The plan is for it to be two  days wednesday and friday just like ours with the first devoted to education and the second politics. Of course they are thinking post Covid so they are planning to go in person but it’s pretty dam exciting to think that there is a cascade of beaver education falling like dominoes across the west.

In the mean time we will keep beavering away on the Caifornia Summit. We have our last steering committee tomorrow and hopefully a final run tech walkthrough after that.

Oh and they other thing they say is that is that “Failure is an orphan but success has many parents” and I have to agree because look what I found from a website called “Ecologistics”  taking credit for our summit already! I’m so glad I’m not in charge of it because it means I might finally get some rest.

The beavers are coming!

The SLO Beaver Brigade is putting on its first major event, a Virtual Beaver Summit on April 7th and 9th, from 1:00 pm to 5:00 pm each day.
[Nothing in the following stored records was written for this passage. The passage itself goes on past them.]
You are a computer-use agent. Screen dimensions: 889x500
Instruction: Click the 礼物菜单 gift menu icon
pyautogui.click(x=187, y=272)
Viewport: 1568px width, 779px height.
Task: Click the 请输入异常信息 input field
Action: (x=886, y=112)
Um no, and no. BB is speaking for 15 minutes at the tail end of a single day of the beaver summit. They are a guest at the table. They didn’t set it.

Hrmph.

Jon and I got our first shots yesterday, and are feeling might cheerful about it. Kaiser was unbelievably organized and we couldn’t believe how smoothly the whole thing went. We were even given a timer for our mandatory waiting period and a second appointment. I’ll leave you with this glimpse of how Yo Yo Ma celebrated his second shot mandatory 15 minute waiting period. Apparently he couldn’t leave his cello in his car at the center for insurance reasons. So he just thought, why the cello not?